While the gastoenterologist is going to be the expert, and, thus, the most informed person when it comes to making decisions about clinical testing, it is perfectly valid as a patient to have a discussion with your GI doc about his/her reasons for ordering that test and if it's absolutely necessary.  Generally, the litmus test for whether or not a clinical test is needed is based on the question, "Will the results of this test change the patient managment?".  If the answer is "no", then the test shouldn't be done, but if it is "yes" or "potentially", the test is often warranted.  But there are situations in which even this litmus test breaks down... what if a similar answer can be provided by a less-invasive test or just by watchful symptom evaluation over time?  Often things are not clear cut, and the patient and clinician should reach a mutually agreed upon decision for management.

Bibliography:

Colombel et al. (2007) Adalimumab for maintenance of clinical response and remission in patients with Crohn's disease: the CHARM trial. Gastroenterology 132:52-65.


Ekbom et al. (1990) Increased risk of large-bowel cancer in Crohn's disease with colonic involvement. Lancet 336:357-359.

Farraye et al. (2010) AGA technical review on the diagnosis and management of colorectal neoplasia in inflammatory bowel disease. Gastroenterology 138:746-774.

Feagan et al. (2008) Treatment of active Crohn's disease with MLN0002, a humanized antibody to the alpha4beta7 integrin. Clinical Gastroenterology and Hepatology 6:1370-1377.

Friedman et al. (2008) Screening and surveillance colonoscopy in chronic crohn's colitis: results of a surveillance program spanning 25 years. Clinical Gastroenterology and Hepatology 6:993-998.

Mowat et al. (2011) Guidelines for the management of inflammatory bowel disease in adults. Gut 60:571-607.

Rameshshanker and Arebi. (2012) Endoscopy in inflammatory bowel disease when and why. World Journal of Gastrointestinal Endoscopy 4:201-211.

*Some more thorough terminology explanations:

Crohn's Disease Activity Index (CDAI): The CDAI is essentially a way to more-or-less objectively rate the activity of Crohn's disease and is used as a tool for research investigations.  Most clinical trials to evaluate Crohn's therapies will use the CDAI to determine efficacy.  Several symptomatic factors are included into the CDAI computation, including number of stools per day, presence of complications, and general well-being.

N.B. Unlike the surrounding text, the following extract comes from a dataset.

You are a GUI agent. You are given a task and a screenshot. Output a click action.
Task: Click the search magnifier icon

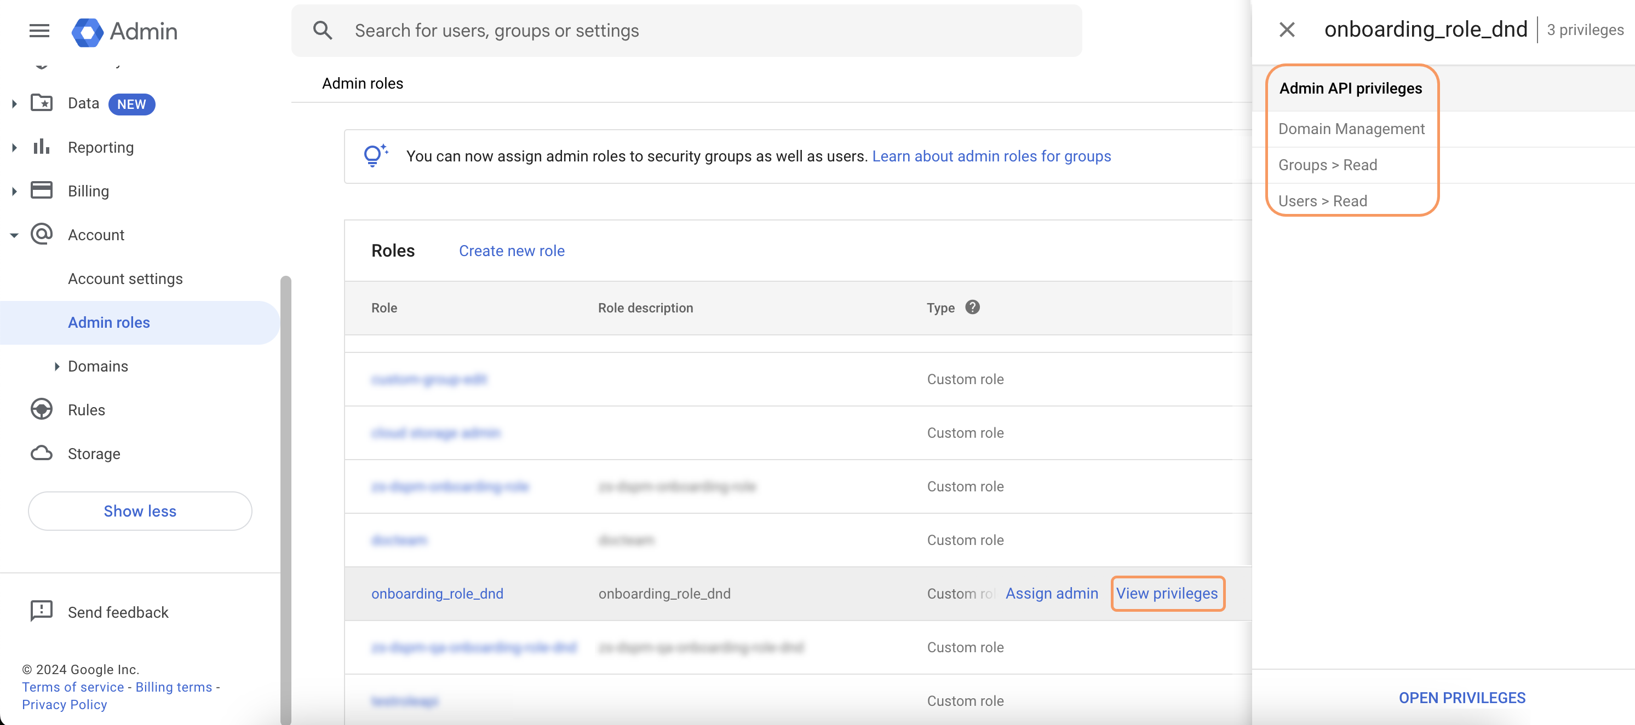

Evidence-based medicine: The application of evidence obtained from scientific investigations to clinical decision making.  The goal of evidence-based medicine is to allow a clinician to make decisions about a particular testing or treatment strategy based on controlled studies in large populations instead of purely on personal experience, which can often be biased.  Evidence from controlled investigations can more accurately inform practice about the benefits and harms of a particular clinical strategy, and leads to may recommendations for standard-of-care (see below) practice.

Inflammatory Bowel Disease Questionnaire (IBDQ): This is a questionnaire for IBD activity that incorporates questions to assess the impact that the disease has on quality-of-life factors, such as social and emotional effects.  IBDQ scores generally correlate well with CDAI scores.

Standard of care: A medical treatment guideline that specifies the appropriate testing or treatment based on scientific evidence and the consensus of medical professionals.

Tort: Tort law is a type of jurisdiction that deals with situations in which one person's actions have unfairly caused another individual to suffer loss or harm... so that the harmed individual can recover his/her loss.  Applied to the health care field, tort law generally comes into play in the form of medical malpractice (where a doctor's negligence has caused a patient harm, and the patient or patient's family aims to recoup the costs of that harm).  Claims for medical malpractice must establish all four elements of the tort of negligence in order to be successful.